### Estratto dei dati
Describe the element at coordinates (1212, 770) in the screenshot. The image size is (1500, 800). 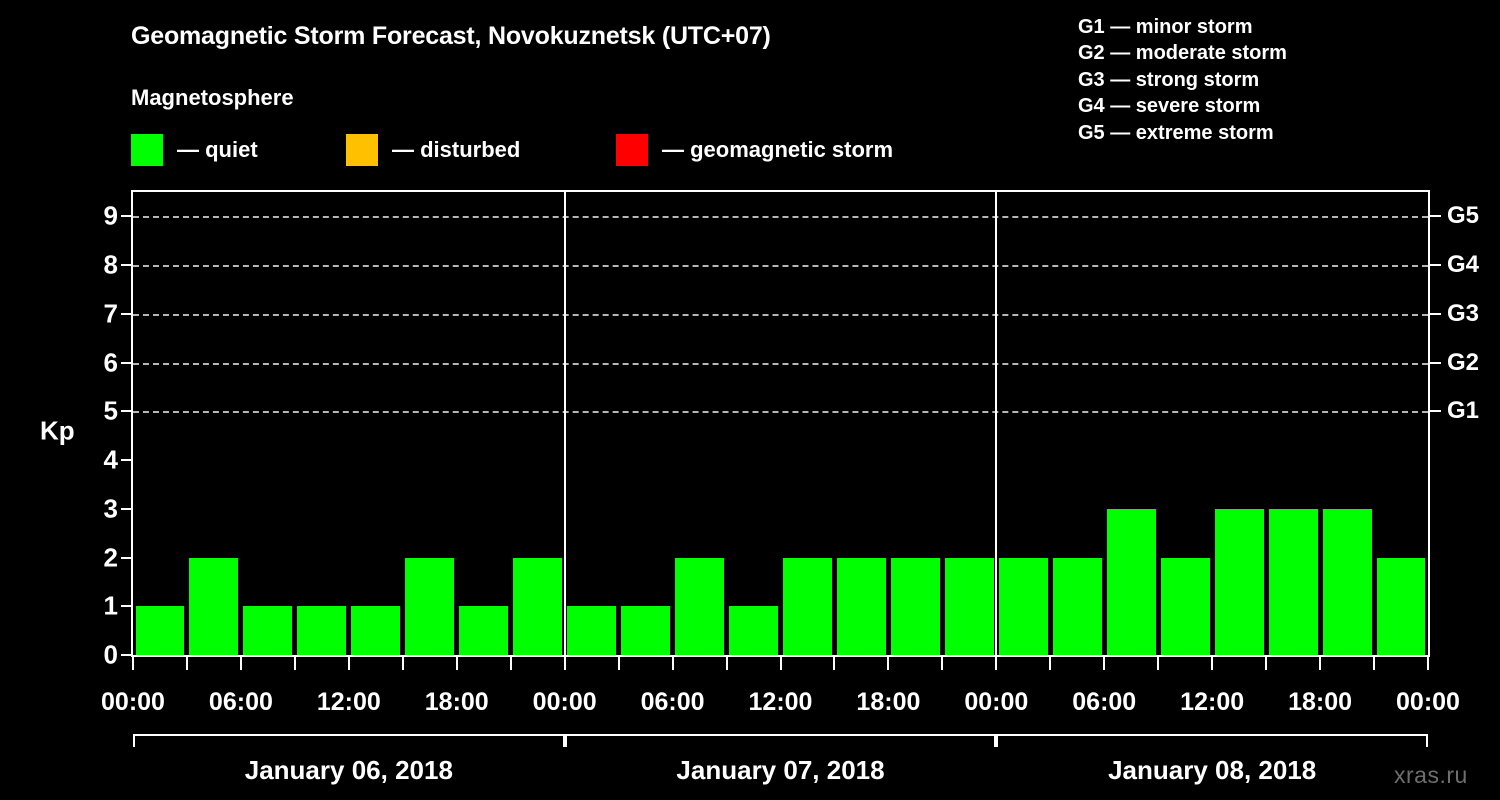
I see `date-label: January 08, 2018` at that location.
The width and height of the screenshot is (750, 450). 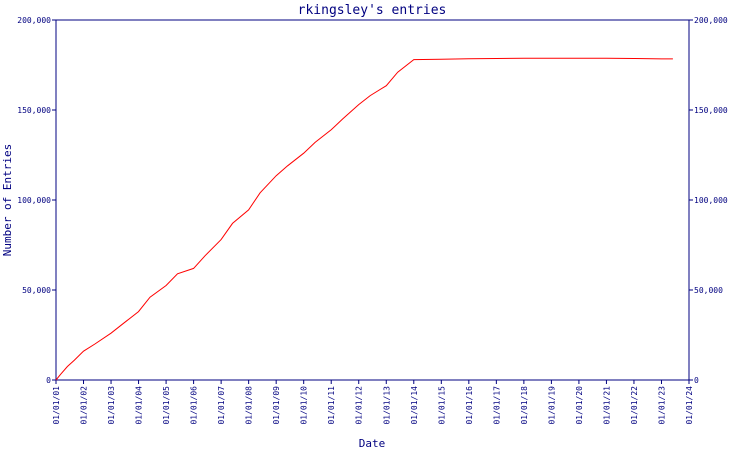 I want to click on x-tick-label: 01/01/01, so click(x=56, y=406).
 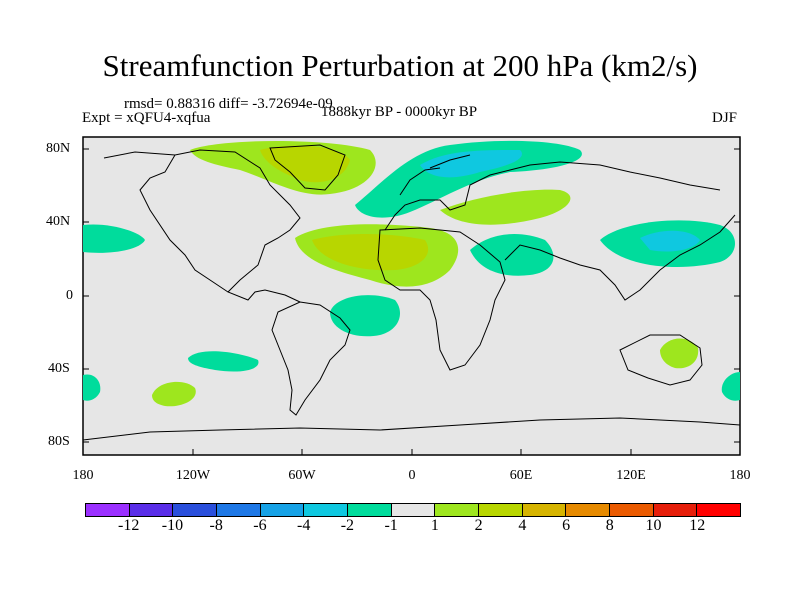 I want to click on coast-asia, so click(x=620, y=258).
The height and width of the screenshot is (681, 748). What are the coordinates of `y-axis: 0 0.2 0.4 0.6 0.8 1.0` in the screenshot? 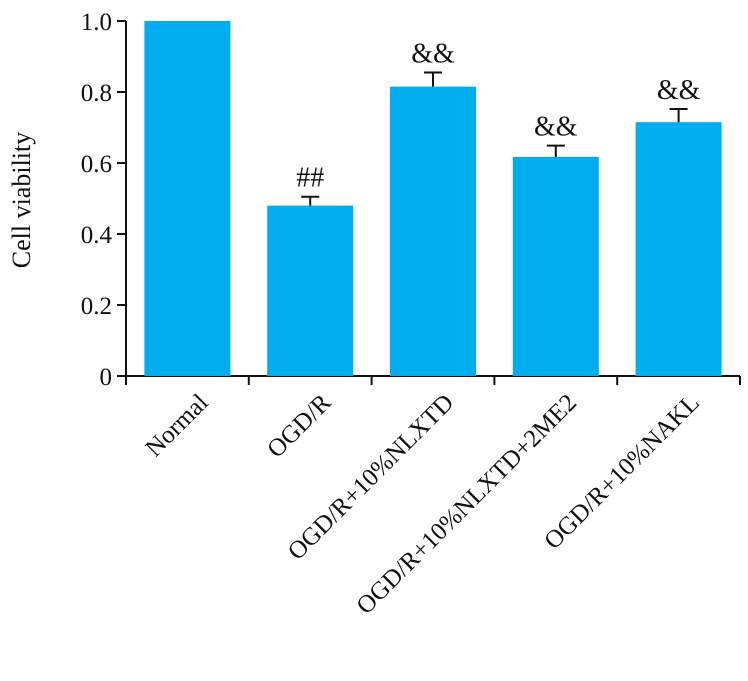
######
### Estratto dei dati
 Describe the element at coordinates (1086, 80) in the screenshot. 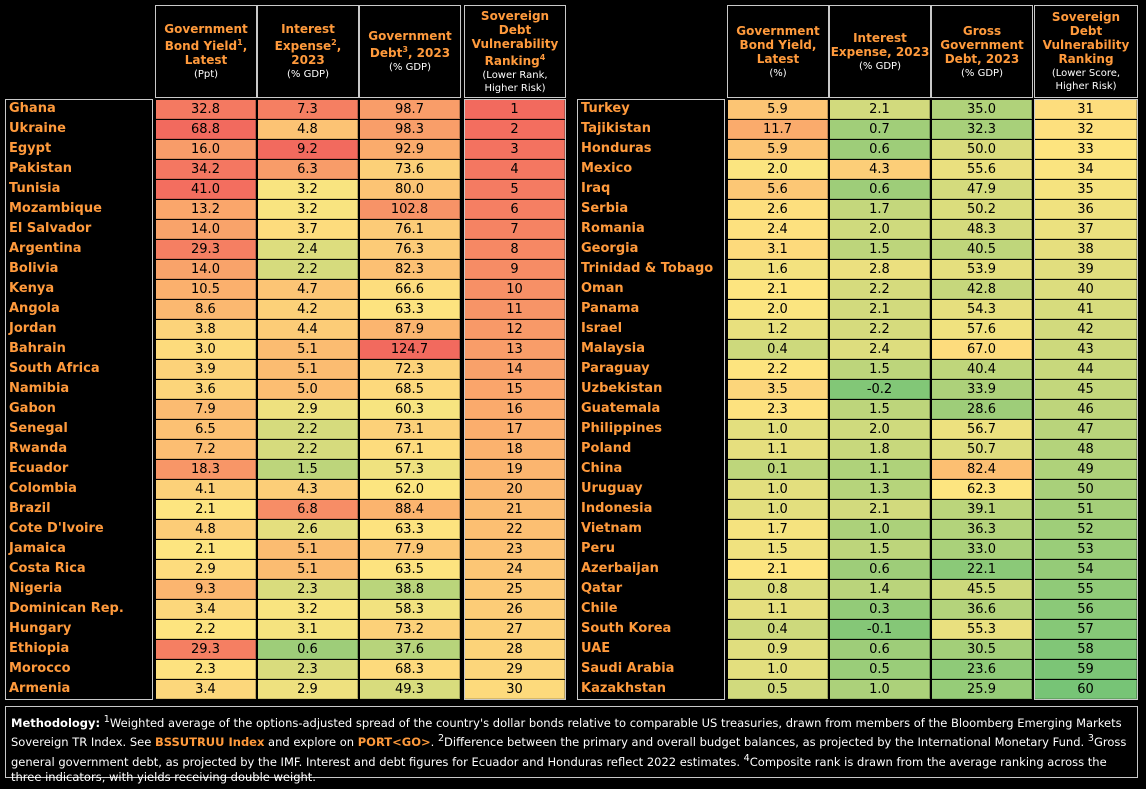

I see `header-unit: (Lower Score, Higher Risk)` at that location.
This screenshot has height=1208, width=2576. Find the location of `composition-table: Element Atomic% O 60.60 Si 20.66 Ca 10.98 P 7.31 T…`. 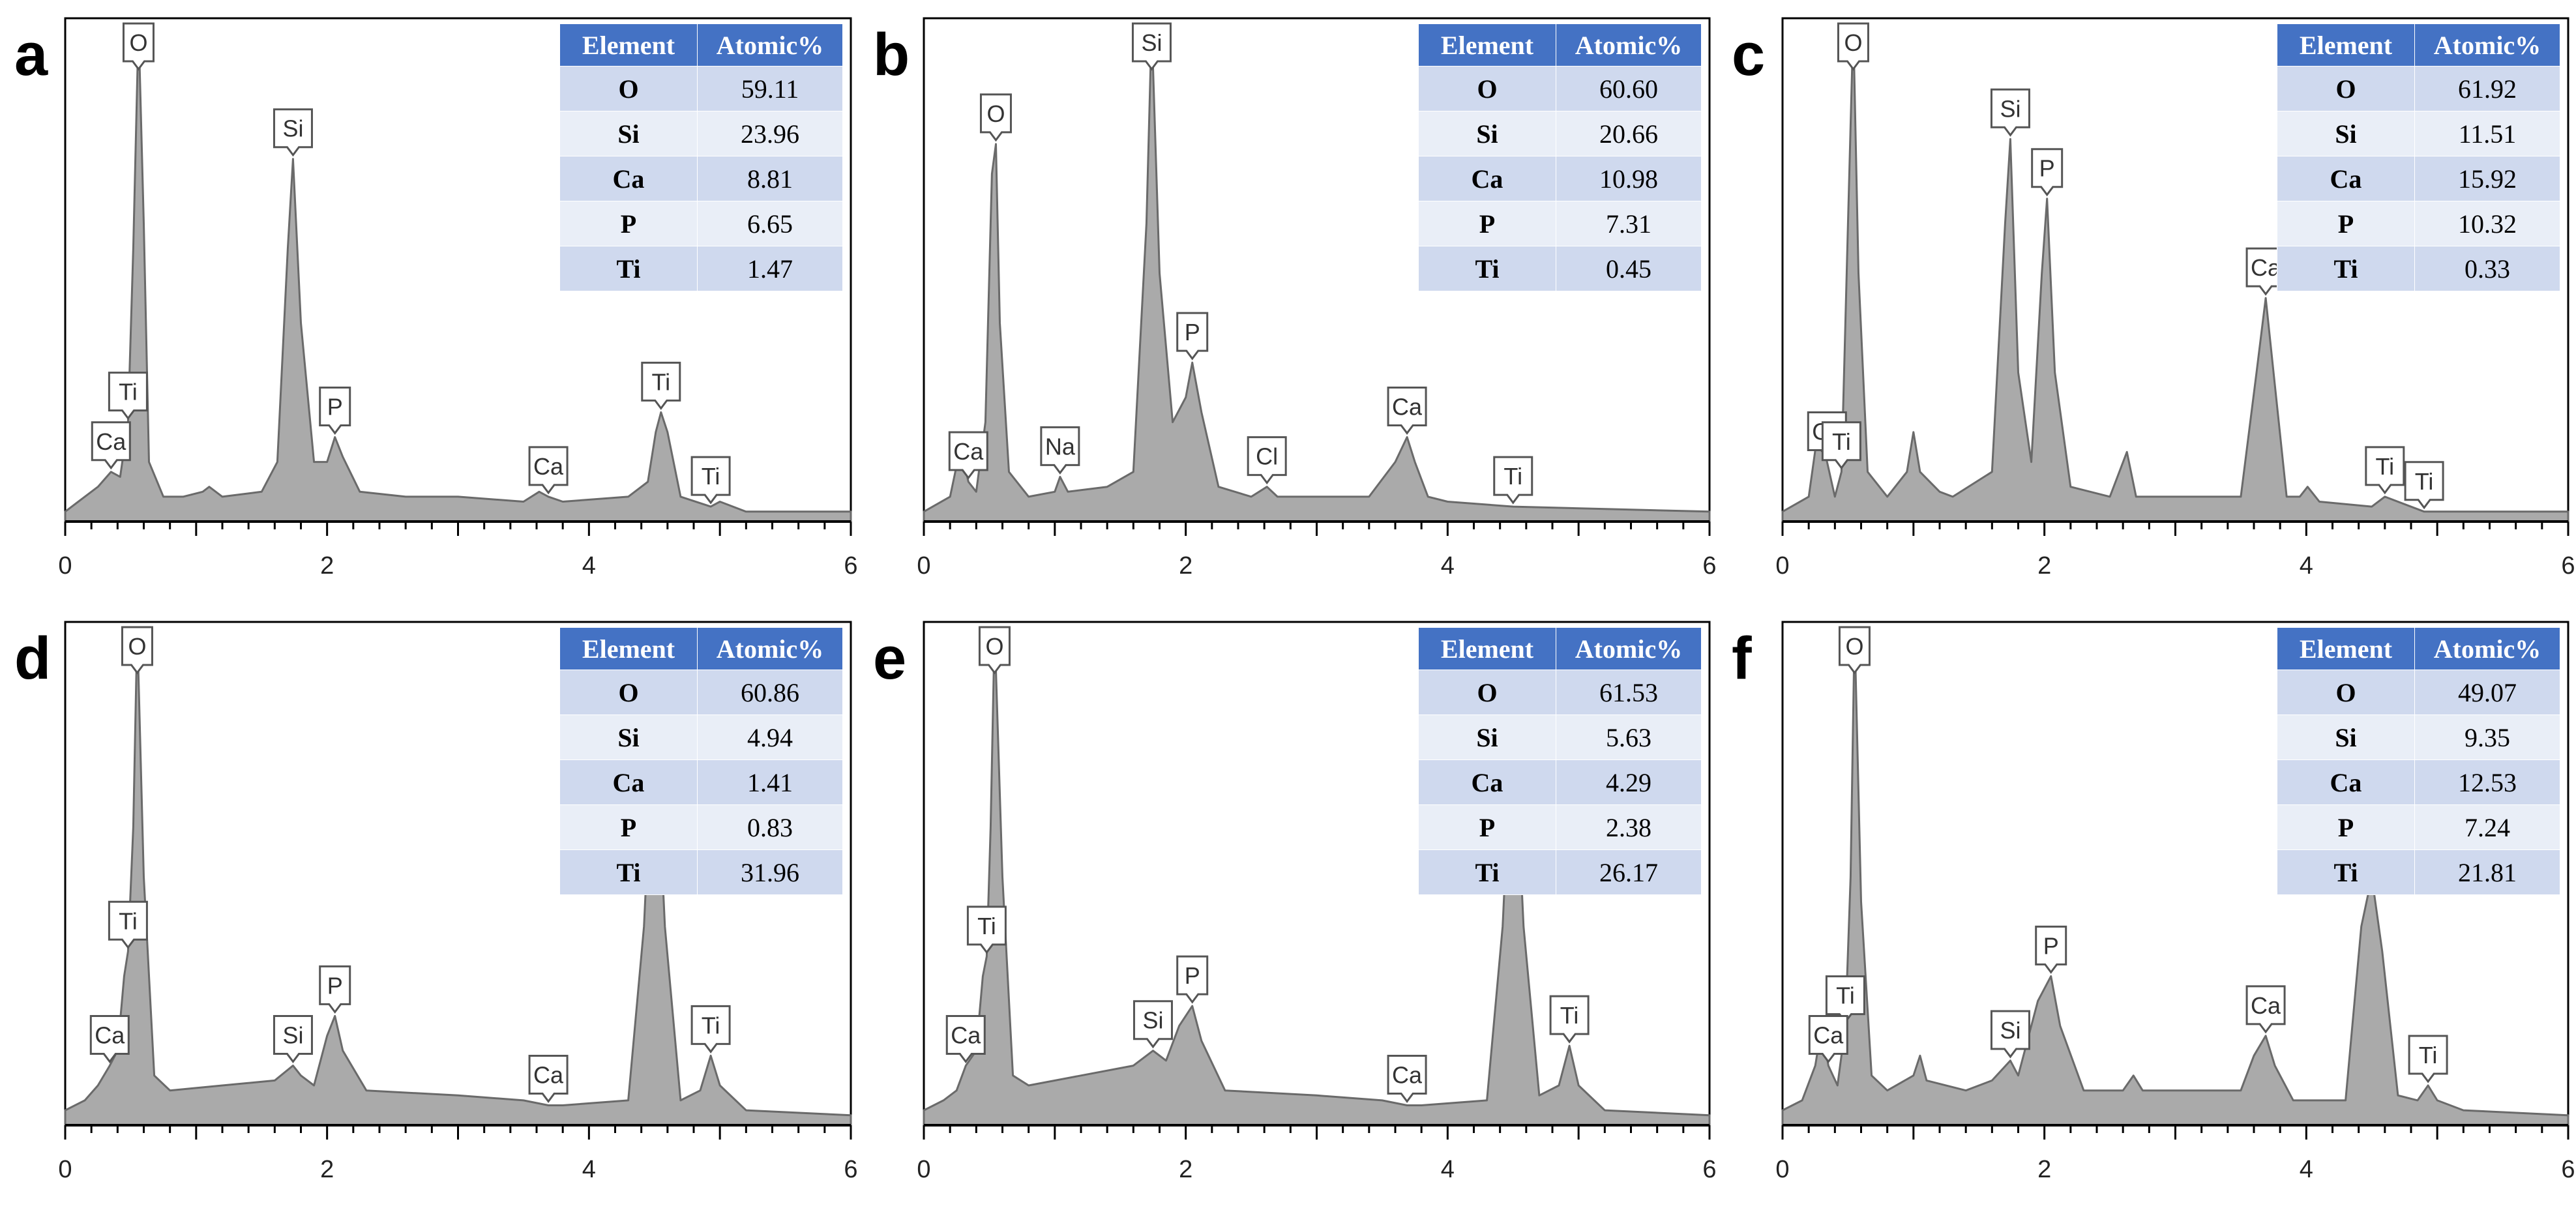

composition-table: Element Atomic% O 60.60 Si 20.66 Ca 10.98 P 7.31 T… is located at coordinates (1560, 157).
######
* _Esercizio_
Ricopia identiche le righe dei record a partire da quella che contiene "Describe the element at coordinates (1086, 80)" fino a quella che contiene "(Lower Score, Higher", entrambe incluse. Nella risposta ometti le immagini.

* _Soluzione_
 Describe the element at coordinates (1086, 80) in the screenshot. 

I see `header-unit: (Lower Score, Higher Risk)` at that location.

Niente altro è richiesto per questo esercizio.